Começo pelo identificação da história de meus antepassados, na “Vila dos Farrapos”,
apelido que a Vila ganhou nas primeiras décadas do século vinte , por tratar-se de bairro
periférico e pobre da capital de São Paulo.
Meus avós foram para o bairro em 1939. Meus parentes já estavam lá e já fotografavam
a Vila. Talvez querendo guardar as imagens que passavam a ser referencias e que ficariam no
lugar daquele espaço tão querido, deixado em Portugal , o qual nunca mais voltariam a ver.

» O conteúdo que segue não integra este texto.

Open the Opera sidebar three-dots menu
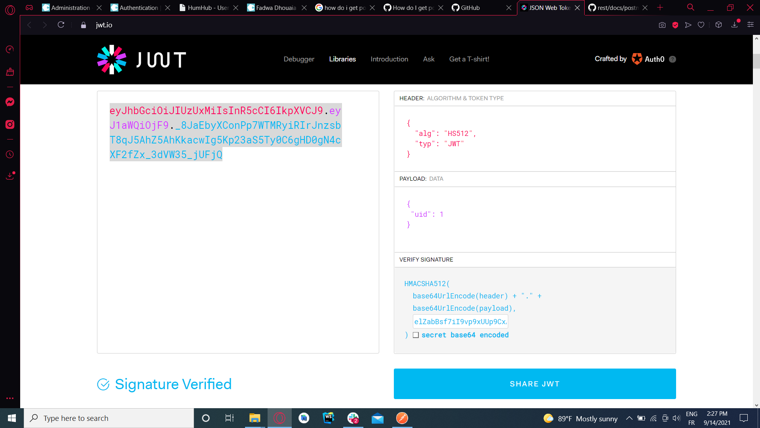This screenshot has width=760, height=428. click(10, 398)
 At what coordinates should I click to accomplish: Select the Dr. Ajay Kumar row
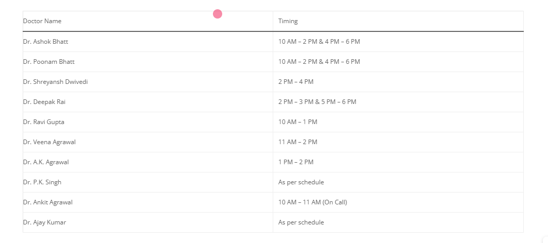point(44,222)
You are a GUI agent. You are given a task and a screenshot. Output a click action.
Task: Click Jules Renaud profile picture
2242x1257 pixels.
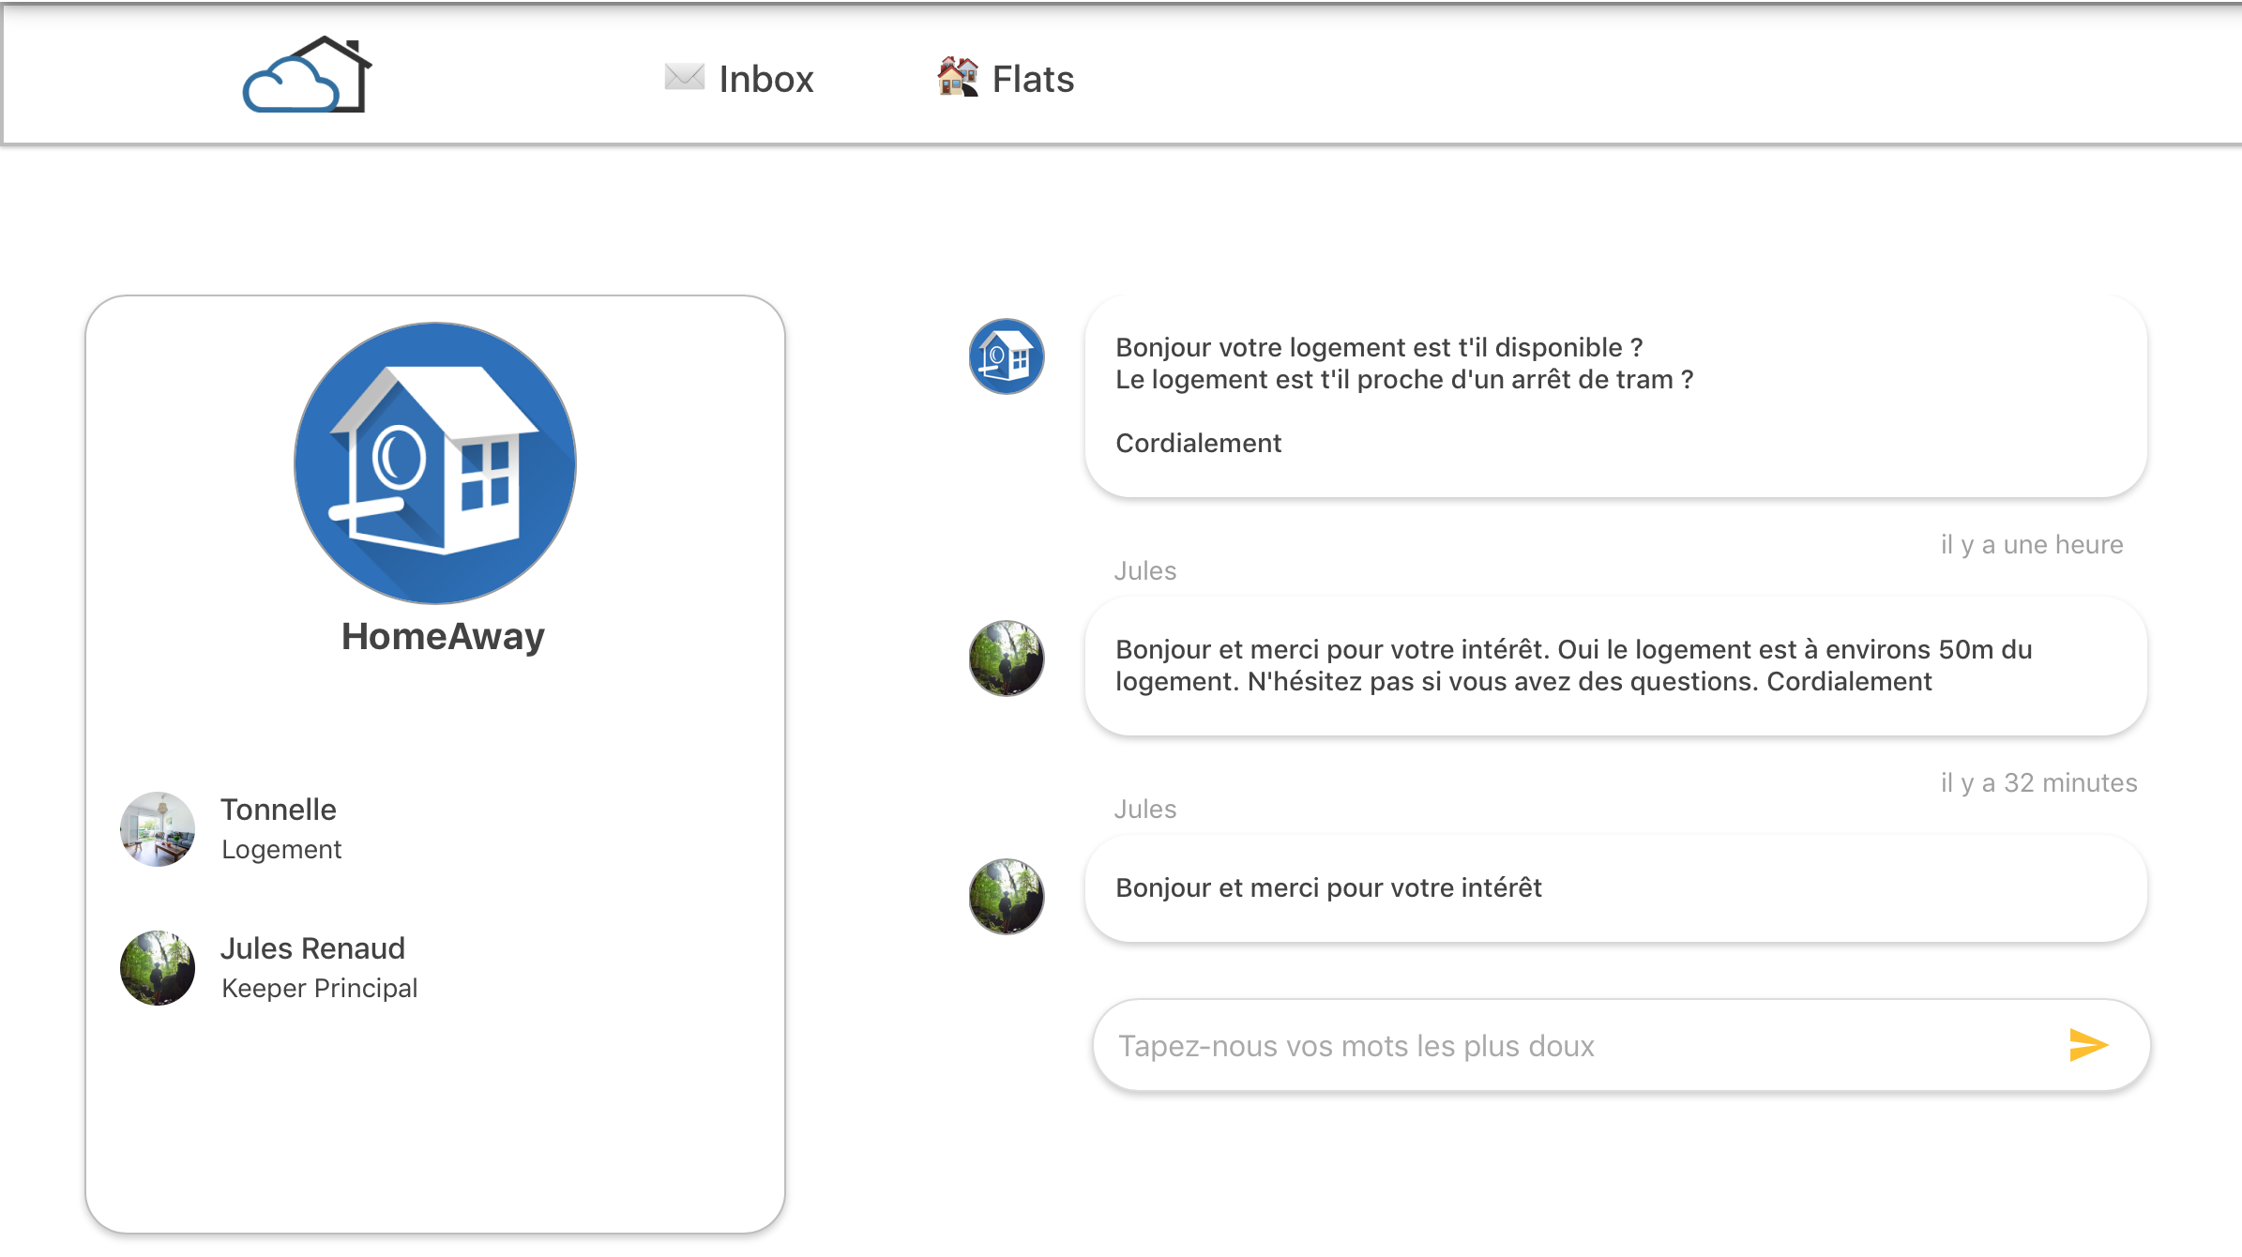click(158, 968)
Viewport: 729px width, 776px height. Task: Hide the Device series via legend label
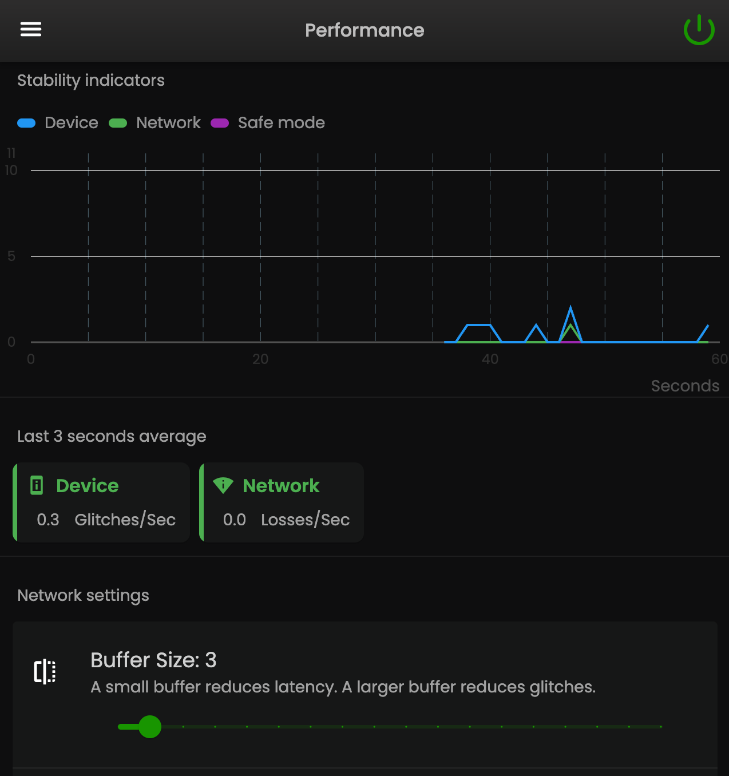[x=72, y=123]
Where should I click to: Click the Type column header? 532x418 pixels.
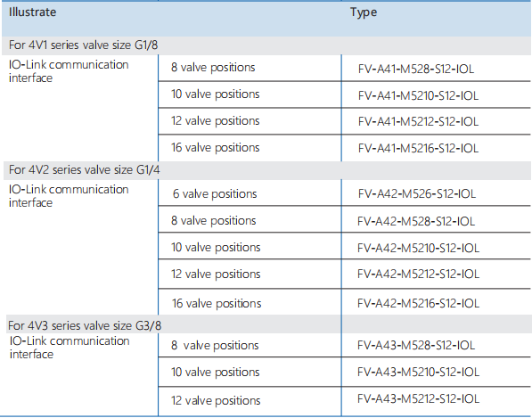point(364,12)
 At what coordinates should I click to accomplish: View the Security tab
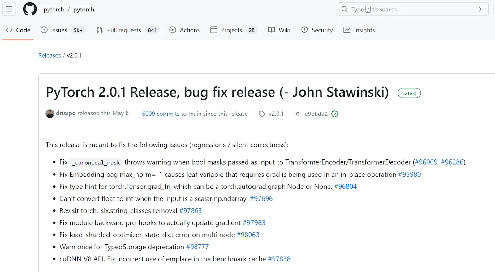[317, 30]
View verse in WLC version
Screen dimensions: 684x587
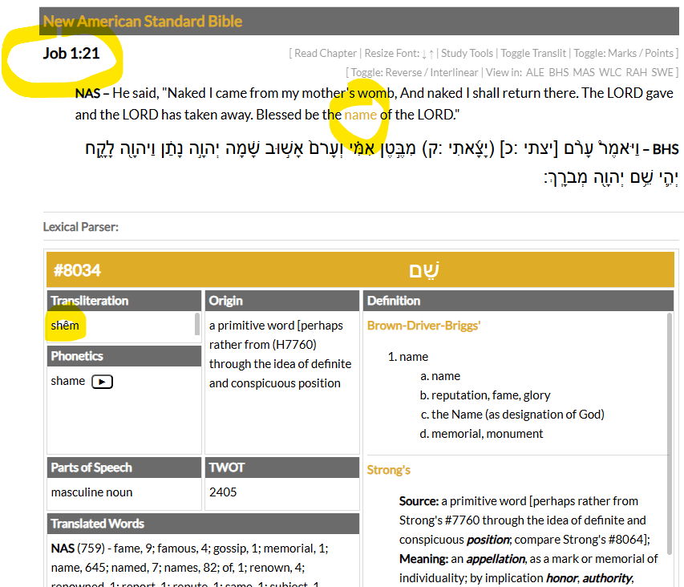pyautogui.click(x=609, y=73)
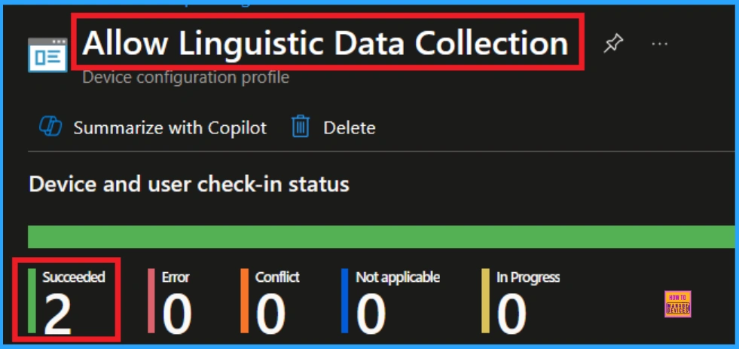Open the more options ellipsis menu
Viewport: 739px width, 349px height.
pyautogui.click(x=660, y=44)
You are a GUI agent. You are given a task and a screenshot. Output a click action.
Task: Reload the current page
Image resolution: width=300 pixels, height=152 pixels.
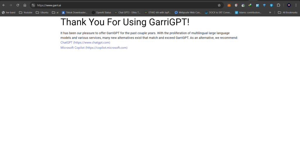pos(18,5)
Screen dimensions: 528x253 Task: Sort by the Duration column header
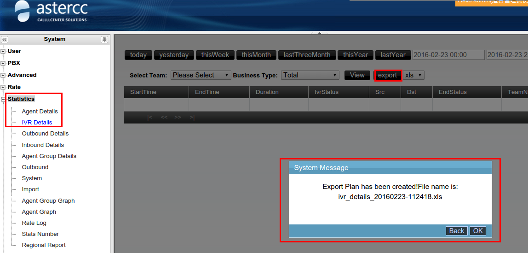(x=267, y=92)
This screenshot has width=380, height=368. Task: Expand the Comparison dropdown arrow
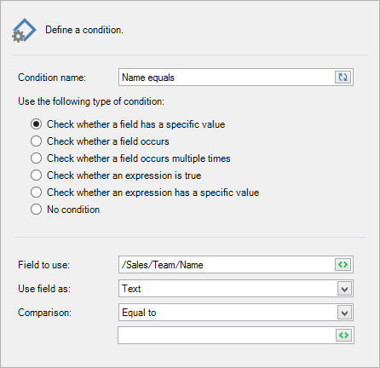pyautogui.click(x=344, y=313)
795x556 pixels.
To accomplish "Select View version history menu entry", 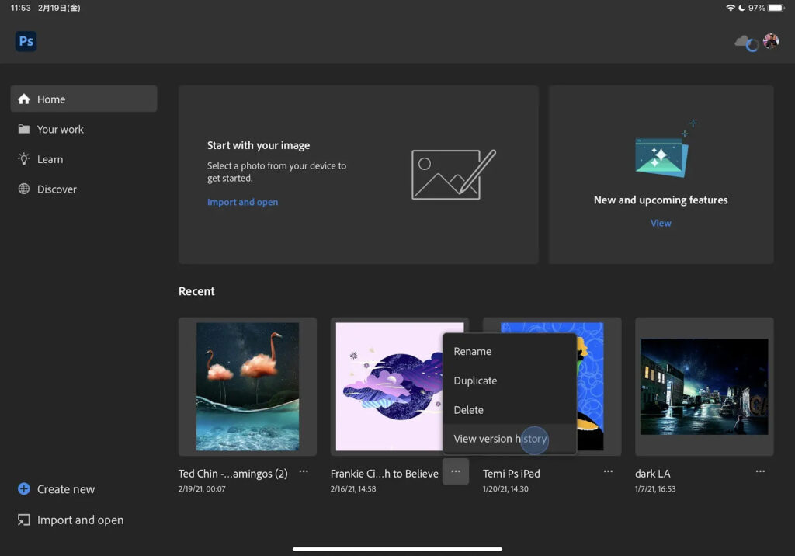I will 500,439.
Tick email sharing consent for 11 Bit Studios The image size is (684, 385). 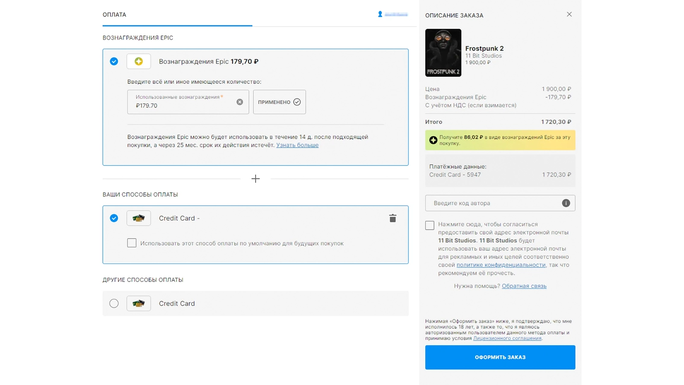(430, 225)
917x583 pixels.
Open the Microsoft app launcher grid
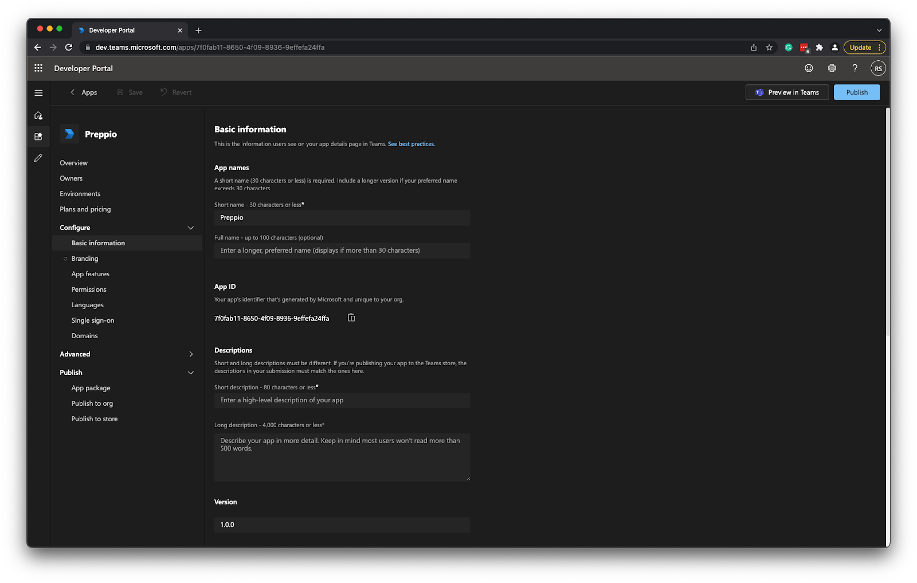[x=38, y=68]
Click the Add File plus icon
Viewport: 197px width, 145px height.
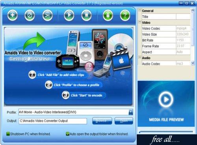[x=13, y=15]
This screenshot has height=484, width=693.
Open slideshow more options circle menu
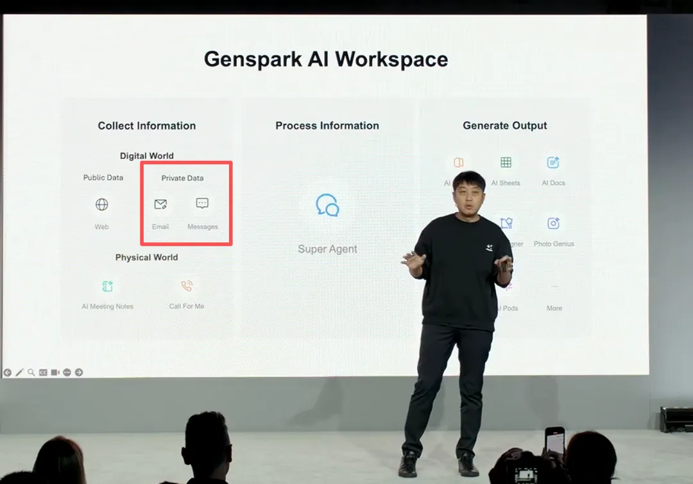point(67,372)
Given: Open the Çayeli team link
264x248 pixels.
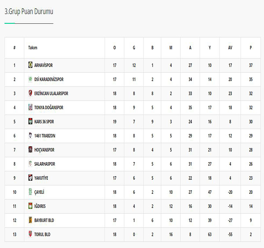Looking at the screenshot, I should 39,192.
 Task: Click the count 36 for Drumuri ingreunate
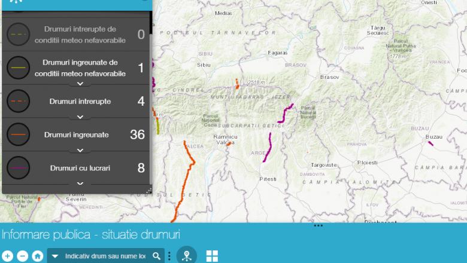click(137, 135)
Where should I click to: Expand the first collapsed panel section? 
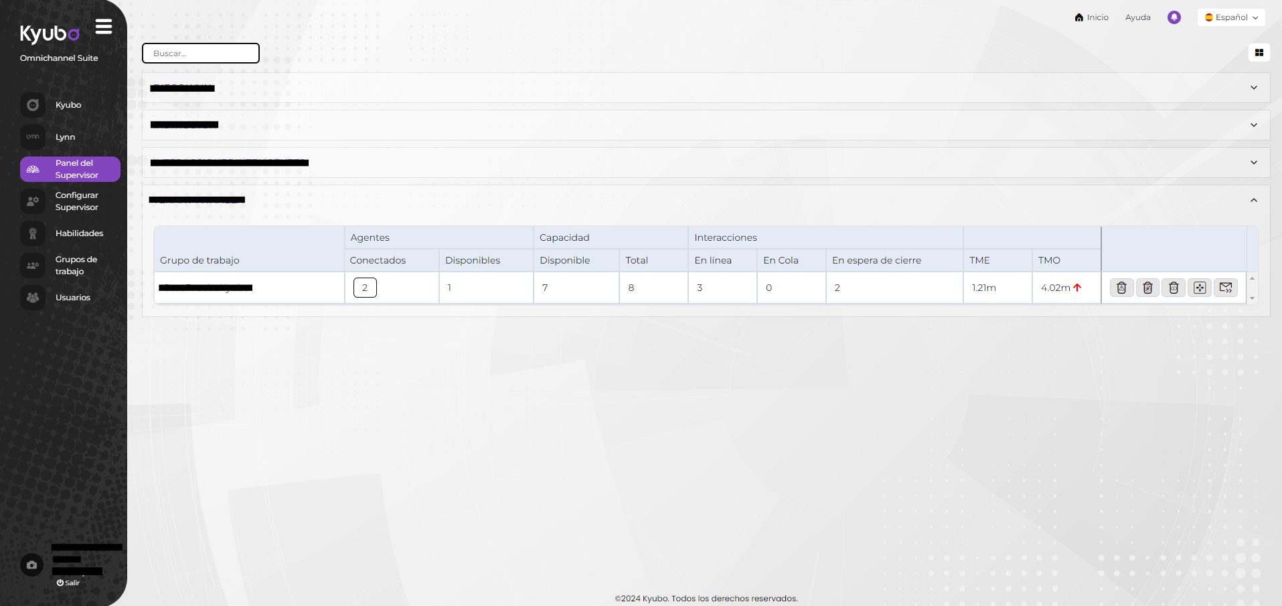[x=1253, y=88]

Convivi, desde minha infância, com histórias de aldeias e vida de trabalho, parecia que o
espaço português se prolongava na Vila Madalena.
Como mostram depoimentos colhidos por mim, - referendando a importância do
trabalho com História Oral - a Vila era uma comunidade em que viviam, muitos tipos
humanos: portugueses , espanhóis, italianos , habitantes locais e visitantes de outros bairros.
Convivendo harmoniosamente , cada um procurava reproduzir naquele local seu espaço natal.
Para lá levavam suas lembranças e suas festas. Quermesses de Igreja, procissões, reuniões para
jogos e brincadeiras. Este espaço que tomou o lugar de suas aldeias deixadas ao longe, passou a
ser “os espaços de suas memórias”. Tanto nas casas quanto nas ruas quase tudo fazia lembrar
a arquitetura simples de uma aldeia européia.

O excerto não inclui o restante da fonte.